Командующий стоял в длинной, до щиколоток, шинели на насыпи и наблюдал в бинокль. Он отчетливо видел не только каждое орудие неприятеля, но и расчеты. Рядом с командующим стояли Кларк и Безуглов.

— Сколько их там, товарищ главком? — спросил Степан.

— Три пушки, — ответил Лазо, не отрывая бинокля от глаз.

— Нам бы одну, — с досадой сказал Степан.

— А по-моему, все три.

— Три-то, понятно, лучше, — согласился Степан. — И стрелять из них приспособились бы, у меня вот два пушкаря есть.

Лазо опустил бинокль и повернулся к Безуглову:

— Два артиллериста, говоришь?

— Два!

— В огонь не пускай их! — приказал Лазо. — Береги, они нам пригодятся.

— И я так думаю, товарищ главком.

Неожиданно Лазо опустился на землю и присел на корточки. Кларк и Безуглов последовали его примеру. Вынув из шинельного кармана блокнот и толстый синий карандаш, командующий испытующим взглядом посмотрел на Безуглова.

— Хочешь из пушек бить, так сумей их отбить.

— Голыми руками не возьмешь.

— Я тебе помогу. Бери кларковскую сотню (ее так стали называть после гибели Назарчука), обойди слева по пади, — при этом он стал чертить карандашом план, — и атакой отрежь орудийную прислугу. Пушкарей своих не забудь взять, пусть они повернут орудия против семеновцев и бьют по ним, сколько хватит сил и снарядов. А ты с сотней возвращайся обратно.

У Безуглова загорелись глаза. «Отрезать орудийные расчеты, — подумал он, — рискованно, опять же сотню могут смять, и от нее, дай бог, уцелеет половина. Не лучше ли без сотни?»

— Мне конники не нужны, — сказал он решительно. — Пойду один и пушкарей своих позову. — И, не дожидаясь ответа командующего, Безуглов привстал и быстро зашагал.

— Степан Агафонович! — крикнул ему вслед Лазо. — Поди сюда!

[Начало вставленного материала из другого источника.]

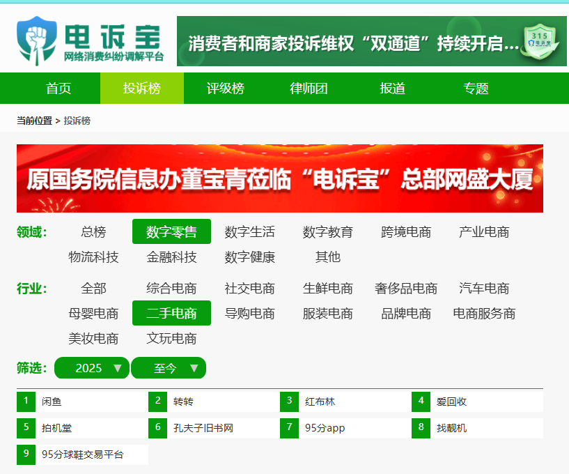Click the red 董宝青莅临电诉宝 banner
Image resolution: width=569 pixels, height=474 pixels.
(280, 178)
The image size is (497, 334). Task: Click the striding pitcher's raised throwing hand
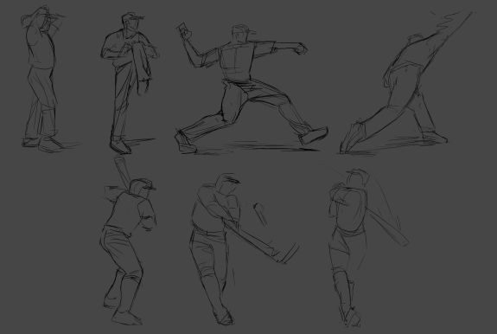click(184, 31)
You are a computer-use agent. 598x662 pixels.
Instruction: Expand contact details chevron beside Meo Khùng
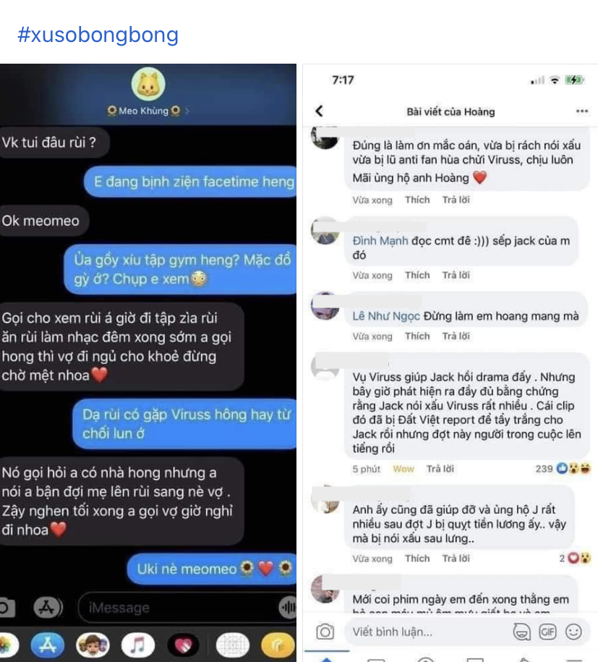[x=187, y=111]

Безуглов вернулся. Ему показалось, что командующий недоволен его решительностью и не позволит ему без сотни начать атаку. Он готов был возразить и уже мысленно подбирал слова. Но Лазо молча обхватил его за плечи и прижал к себе.

— А теперь иди! — сказал он, отпуская казака.

Степан, ошеломленный поступком командующего, закусил от волнения губу, отвернулся и побежал.

Когда Безуглов скрылся, Кларк спросил:

— Давно его знаешь, Сергей Георгиевич!

— Он в Красноярске перебежал к нам из казачьего дивизиона. С тех пор и не расстается со мной. Жизнь мне спас в Иркутске, в опасные разведки ходил. За советскую власть готов голову сложить… В партию собирается вступить.

— И мне бы следовало, — заметил Кларк.

— И тебе, Борис Павлович! Вот получишь у меня скоро другую сотню и займешься только разведкой. Отличишься в бою — и подавай заявление в партию.

Лазо, беседуя с Кларком, продолжал пристально следить за неприятельскими орудиями.